Workloads — Primary Skill & Router

Tool availability: some MCP tools named here live in the full toolset profile — if one is not advertised on this connection, tell the user to reconnect the MCP server with ?toolsets=full (or use the cpln CLI fallback). Reads and deletes work on every profile via the generic list_resources / get_resource / delete_resource tools.

A workload is Control Plane's unit of deployment: one or more containers plus how they scale, get exposed, store data, and stay healthy. This skill carries the must-know primary rules for safely creating, updating, and running a workload.

Need more detail on one subject? This skill covers the common case; for depth on a single topic, load the matching skill from the Deep-dive router at the end — you may load one or several, as the task spans. If this plugin is installed in your agent, the skill files are already available — open the relevant skill(s) directly. If you are using the Control Plane MCP server without the plugin, call get_cpln_skill with the skill name instead.

Workload type — the first decision (standard is the default)

create_workload defaults the type to standard when you don't specify one and covers all four types — serverless / standard / stateful, and cron by setting type: cron (which makes schedule required). Type is chosen at creation and is immutable (see Immutability below). Pick from:

	standard (default)	serverless	stateful	cron
Use for	long-running services, APIs, workers	request/event-driven HTTP that scales on demand	databases & anything needing stable disk or per-replica identity	scheduled jobs
Autoscaling metrics	cpu, memory, latency, rps, multi, keda, disabled	concurrency, cpu, memory, rps, disabled	cpu, memory, latency, rps, multi, keda, disabled	n/a — runs on a `schedule`
Capacity AI	on by default	on by default	not applied	not applied
Probes	define readiness + liveness	define readiness + liveness	define readiness + liveness	ignored
`ext4`/`xfs` volumes	no	no	yes (only here)	no
`shared` volumes	yes	yes	yes	yes
Scale to zero	KEDA only	yes	KEDA only	n/a
Default `minScale`	1	1	1	n/a

The intended scaling metric can decide the type: concurrency scaling exists only on serverless — if that's the intent, create the workload as serverless (type is immutable); on standard/stateful the closest equivalent is rps. Never pair a metric with a type that rejects it.

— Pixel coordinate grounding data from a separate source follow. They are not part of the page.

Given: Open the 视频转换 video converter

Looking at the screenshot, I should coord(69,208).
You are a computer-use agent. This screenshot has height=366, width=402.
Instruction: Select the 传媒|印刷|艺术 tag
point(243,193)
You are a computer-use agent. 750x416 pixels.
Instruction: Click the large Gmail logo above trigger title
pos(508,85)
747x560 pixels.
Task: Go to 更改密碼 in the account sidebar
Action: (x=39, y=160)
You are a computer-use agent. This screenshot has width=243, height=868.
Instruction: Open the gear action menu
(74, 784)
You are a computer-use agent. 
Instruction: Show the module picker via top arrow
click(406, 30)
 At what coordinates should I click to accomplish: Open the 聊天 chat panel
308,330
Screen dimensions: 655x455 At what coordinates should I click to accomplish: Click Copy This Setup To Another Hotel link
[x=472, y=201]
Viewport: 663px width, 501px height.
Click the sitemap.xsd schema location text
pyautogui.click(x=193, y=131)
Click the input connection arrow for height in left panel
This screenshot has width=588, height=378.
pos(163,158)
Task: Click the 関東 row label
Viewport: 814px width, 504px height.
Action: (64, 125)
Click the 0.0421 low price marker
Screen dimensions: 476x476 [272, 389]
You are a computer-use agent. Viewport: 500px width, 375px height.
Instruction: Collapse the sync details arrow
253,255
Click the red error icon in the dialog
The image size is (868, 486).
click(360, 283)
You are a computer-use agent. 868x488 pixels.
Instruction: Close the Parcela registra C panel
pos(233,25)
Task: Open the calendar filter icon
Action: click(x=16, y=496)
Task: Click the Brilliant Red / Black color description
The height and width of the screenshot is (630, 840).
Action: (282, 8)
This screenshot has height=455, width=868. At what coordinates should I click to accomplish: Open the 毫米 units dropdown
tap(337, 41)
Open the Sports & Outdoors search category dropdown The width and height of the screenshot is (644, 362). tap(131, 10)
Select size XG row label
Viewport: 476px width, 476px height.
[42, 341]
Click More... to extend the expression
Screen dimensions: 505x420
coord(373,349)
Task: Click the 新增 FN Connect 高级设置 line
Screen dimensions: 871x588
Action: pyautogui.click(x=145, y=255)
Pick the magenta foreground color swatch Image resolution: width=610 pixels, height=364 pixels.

A workload has 1–8 containers.

The spec at a glance — which tool sets what

There is ONE way to express each concept. Containers always go in the typed containers[] array (there are no flat image/cpu/port fields), scaling always goes in the single autoscaling block, and cron is create_workload / update_workload with type: cron — the schedule + job policy become available (and required), while autoscaling/capacityAI/timeoutSeconds/debug do not apply to cron and are rejected. The advanced blocks below were split into dedicated configure_workload_* tools to keep the common path lean.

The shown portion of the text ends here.